- _Task requirements_:
[1] In the article about the EU rule of law report, how large is the bloc's long-term budget?
[2] Name each EU institution that the rule of law article mentions.
[3] Write the next part of the article on the EU's rule of law conditionality mechanism, picking up after its final sentence.

This article is part of an article series about Europe’s Recovery and Resilience Facility. It has been enabled thanks to the kind support of Recover Portugal.
MEPs have lamented the “stark deterioration” of judicial independence across certain EU members states, in a report backed by members of the European Parliament’s Civil Liberties committee.
The text, which received the backing of MEPs on Thursday (4 June), homes in on the Commission’s 2020 Rule of Law report and highlights the EU executive’s “failure to promptly and legal react” to rule of law abuses in the EU.
The motion further states that the Commission should include clearer recommendations in future reports for how it will seek to ensure compliance with the rule of law in respect of the conditionality mechanism contained in the bloc’s new long-term budget.
For its part, the Commission appears determined that the rule of law conditionality mechanism in its 2021-2027 budget can be put into good effect in clamping down on corruption in the EU. But with certain abuses not only confined to the traditional outliers of Poland and Hungary, how effective is the mechanism likely to be?
The Commission’s Vice-President for Justice, Vera Jourova, said recently that the EU executive would not wait around for a forthcoming decision from the European Court of Justice on the bloc’s long-term €1.8 trillion budget, where judges will rule on the legality of the conditionality mechanism contained within the agreement.
The clause effectively ties the dispensation of EU funds to the compliance with the rule of law across EU nations. Should any abuses against the rule of law be identified by the Commission, then governments in question may be blocked from receiving the funds, following backing from the EU council.
Ivana Maletic, Member of Court of Auditors (ECA) – responsible for the Opinion on the EU’s Recovery and Resilience Fund (RRF), recently raised her concerns on the issue. Speaking at an online event hosted by EURACTIV, she said that should certain member states be found to have abuses rule of law standards, then it is “fair and just they [they] don’t benefit from the funds.”
“Also, there is a huge risk that countries will not actually use it (the fund) in a proper and legal way,” she added, also noting that the scope and the objectives of the RRF are so broad as to create potential overlaps with other EU funding instruments.
“This increases the risk of double funding and competition between different programs,” she said, adding that this creates the need for EU member states to spend funds quickly.
Meanwhile, the conditionality mechanism is currently before the European Court of Justice (ECJ) in Luxembourg, where judges will decide whether or not it is in line with EU treaties.

- _Data listing_:

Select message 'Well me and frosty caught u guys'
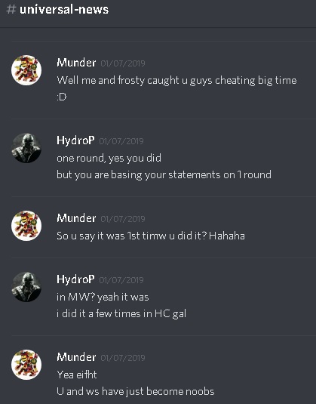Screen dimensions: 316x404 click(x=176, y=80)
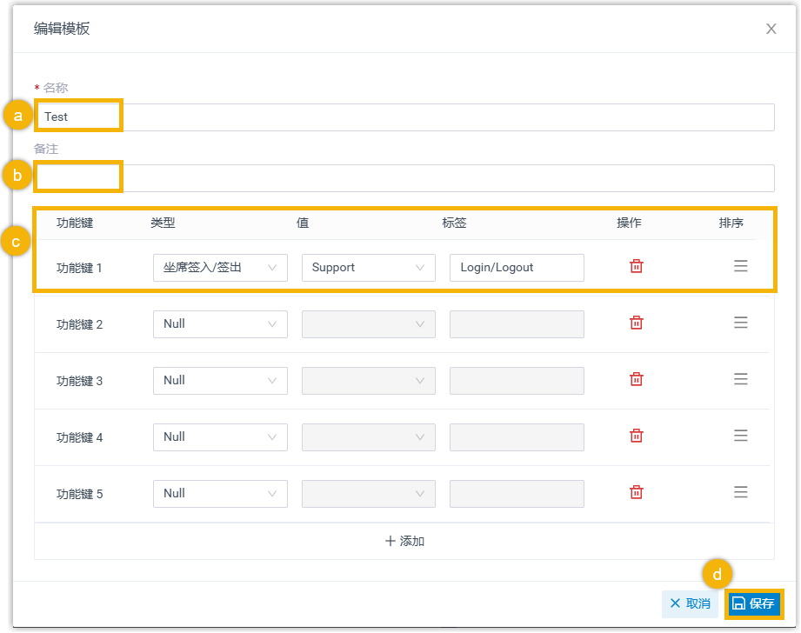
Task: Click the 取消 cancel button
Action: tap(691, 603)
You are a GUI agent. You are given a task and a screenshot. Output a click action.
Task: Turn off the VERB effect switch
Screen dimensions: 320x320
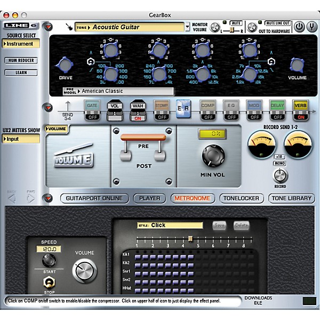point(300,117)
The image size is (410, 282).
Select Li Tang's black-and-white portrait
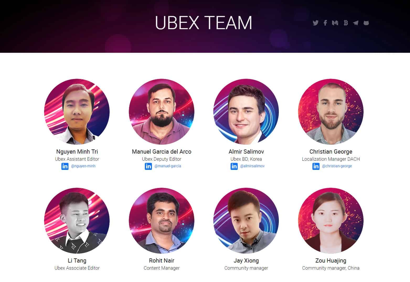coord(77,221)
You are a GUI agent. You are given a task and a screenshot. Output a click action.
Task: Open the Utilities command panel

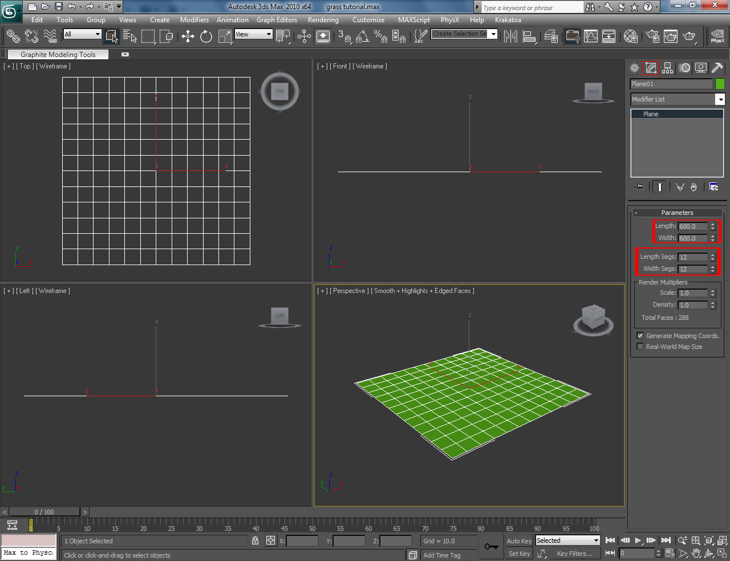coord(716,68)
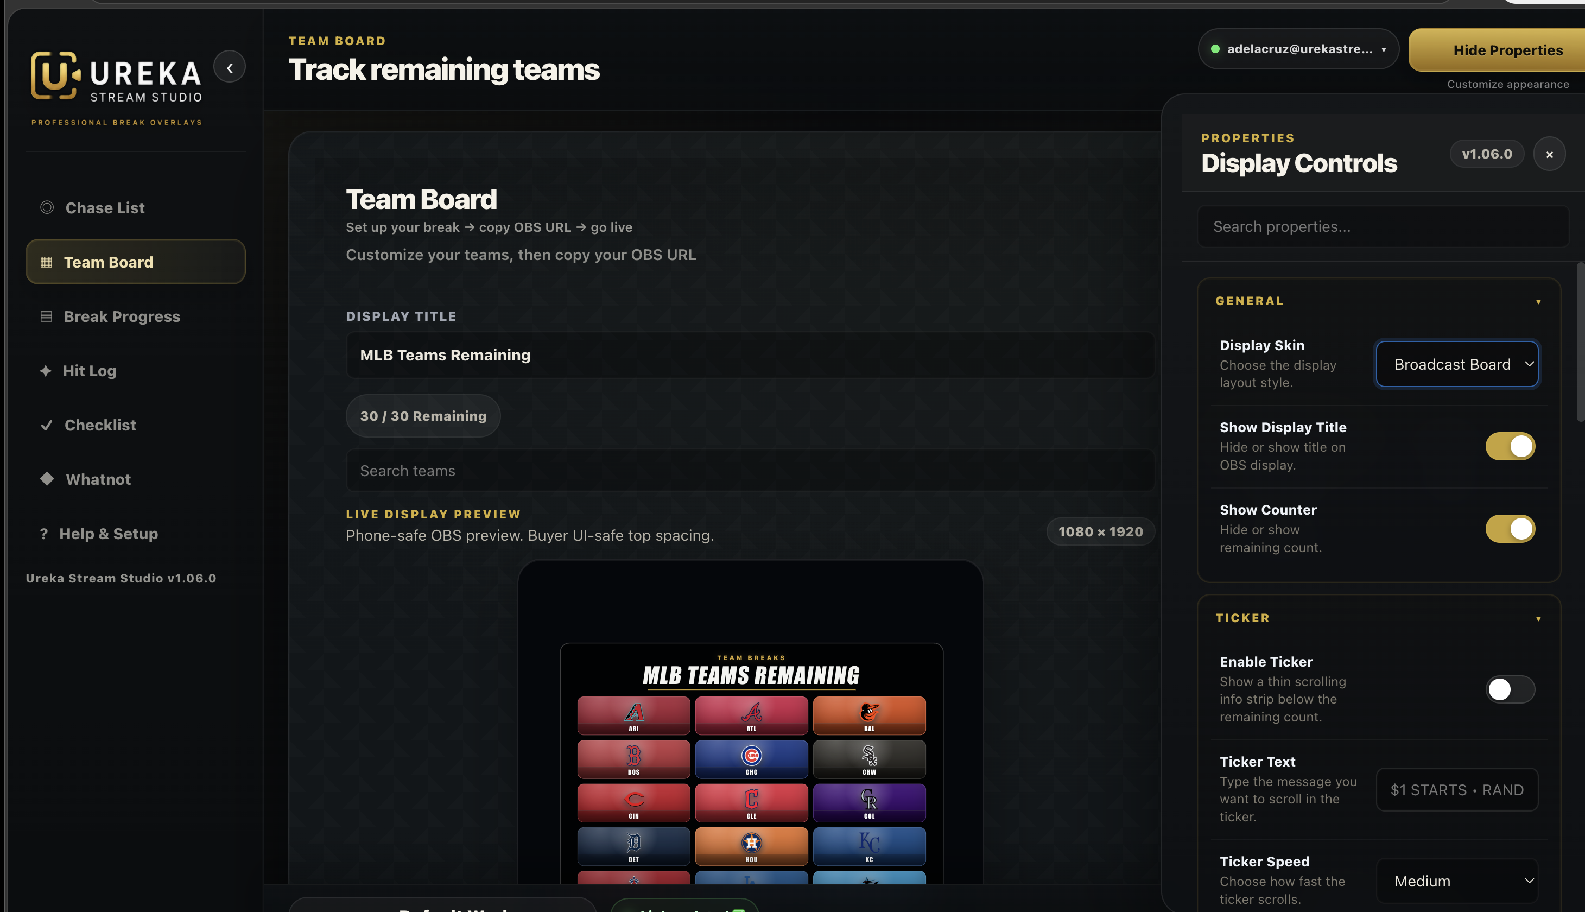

- _Answers to the exercises_:
[1] €1.8 trillion.

[2] European Parliament, European Commission, European Court of Justice, European Court of Auditors, EU council

[3]
Breaches and weak implementation
Hungary and Poland, who have long come under the ire of the Commission for alleged breaches of the independence of the judiciary, had filed a challenge to the ECJ on the mechanism. The countries believe that the EU already has sufficient legal mechanisms in place to deal with abuses against the rule of law, including Article 7 of the Lisbon treaty – under which both nations are currently being investigated, as well as claims that certain EU bodies, including the European Anti-Fraud Office (OLAF), and the new European Public Prosecutor (EPPO) are responsible for dealing with the misuse of EU funds and fraud across member states.
However, neither Poland nor Hungary opted to become members of the EPPO, which has been given powers to prosecute those proven to have misspent EU funds.
But while the text backed by EU nations and MEPs notes that the bloc is unable to apply the conditionality mechanism while a decision from the European Court of Justice is pending, the Commission’s Jourova is hellbent on ensuring that the provision of EU funds in the near future will remain conditional on compliance with the rule of law, telling Bloomberg recently that a decision from the ECJ next year would be “too late.”
Regardless, the Commission may have its work cut out, not only with the traditional rebels of Poland and Hungary, but also in often-overlooked EU member states that have gone under the radar in terms of certain rule of law abuses.
The European Commission’s 2020 Rule of Law report notes that challenges are widespread. There are concerns over the composition of the Supreme Judicial Council and the Inspectorate to the Supreme Judicial in Bulgaria, recent judicial reforms in Romania, low administrative capacities in Croatia, and the independence and integrity of the justice system in Slovakia.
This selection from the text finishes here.